Futebol feminino ganha espaço e supera preconceito

Time Meninas da Capital

 O batom, o perfume, o creme e o gel no cabelo delicadamente arrumado só intensificam o que elas são: determinadas,  dedicadas e batalhadoras! Assim, sem anular ou ignorar as diferenças entre o masculino e o feminino.

 A mulher, em geral, sempre sofreu discriminações e preconceitos para praticar esportes e principalmente, no caso específico do futebol feminino no Brasil. Foi-se o tempo em que futebol era coisa de homem, o time das Meninas da Capital é prova disso. Elas fazem bonito em campo sem perde a feminilidade e a vaidade, conciliam a vida agitada de treinos no clube Clube Recreativo Esportivo Sub-Tenentes e Sargentos da Polícia Militar (Cresspom/DF), com de universitárias.

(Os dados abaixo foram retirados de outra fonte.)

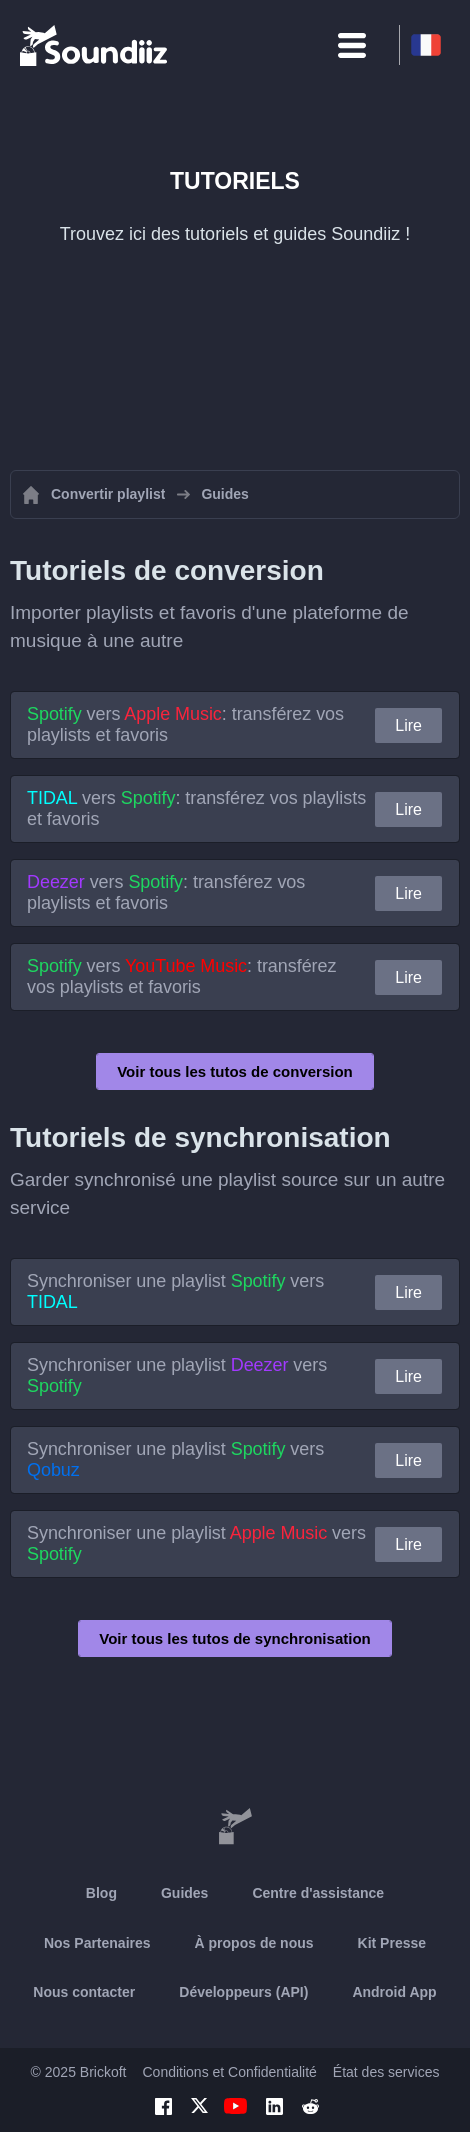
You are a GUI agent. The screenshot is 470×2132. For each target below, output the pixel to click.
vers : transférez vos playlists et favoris (185, 724)
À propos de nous (254, 1943)
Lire (408, 725)
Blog (101, 1893)
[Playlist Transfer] (95, 45)
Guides (184, 1893)
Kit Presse (392, 1943)
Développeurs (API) (243, 1992)
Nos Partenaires (97, 1943)
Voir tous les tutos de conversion (235, 1071)
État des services (386, 2072)
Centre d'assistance (318, 1893)
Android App (394, 1992)
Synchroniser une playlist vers (175, 1291)
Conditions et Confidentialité (229, 2072)
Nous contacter (84, 1992)
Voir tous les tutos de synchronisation (234, 1638)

A capitã do time, Daniela de Oliveira, 30 anos, relata que é preciso muita coragem e força de vontade para enfrentar todos os obstáculos para manter a vida profissional. A estudante do sexto período do curso de Contabilidade deixa bem claro. “A vida de jogadora é muito corrida, com treinos intensos, exercícios físicos e ainda tem os estudos que não podemos deixar de lado. Conciliar estudos, família, amigos e futebol é uma responsabilidade muito grande e muita vezes você tem que priorizar os fatores mais importantes, nem sempre dar para conciliar tudo,” ressalta Daniela.

Hoje em dia ainda existe um certo preconceito por parte da própria família que  não incentiva e reprova a prática e as jogadoras precisam lutar dentro e fora do campo para seguir nesse esporte tão valorizado quando se trata de time masculino. “Sempre gostei do esporte, comecei jogando peladas na rua com meus vizinhos, meu padrasto e minha mãe logo perceberam meu talento com a bola e começaram a me levar para treinar em escolinhas de futebol. meus pais sempre me acompanharam e apoiaram em tudo. Cheguei a jogar Handebol, mas acabei me profissionalizando em futebol,” conta a capitã do time.

Mesmo inseridas em um contexto dominado por homens e arcando com a responsabilidade de viver no país do futebol, é flagrante observar a desigualdade vivida por elas. A diretora de Administração do time Renata Oliveira, destaca que por conta desse preconceito que ainda existe em relação ao futebol feminino, as jogadoras enfrentam as diferenças de maneira valente, pois sofrem justamente por essa contradição, já que só há privilégios, prestígios, recursos, condições e dinheiro no futebol masculino.

“Elas sabem que para garantir esse espaço precisam superar esse preconceito, lutar por melhores condições e pela garantia de realização e satisfação dentro dessa atividade esportiva e dependem dessa conquista para manter sua opção profissional. Algo precisa ser feito pelo e para o futebol feminino para reparar esse erro,” ressalta a diretora.  (O que eu acho é que o mundo precisa de pessoas apaixonadas. Por elas mesmas.) Fernanda Mello

O Cresspom teve sua primeira participação em 2001 no campeonato brasiliense de futebol feminino onde sua colocação foi 4º lugar é foi o único time a participar de três edições da Copa do Brasil de Futebol Feminino de Brasília. Desde então colabora de forma direta para a renovação da seleção brasileira de futebol feminino principal, sub-20 e universitária, tendo em diversas ocasiões muitas de suas atletas convocadas a participar do elenco verde e amarelo.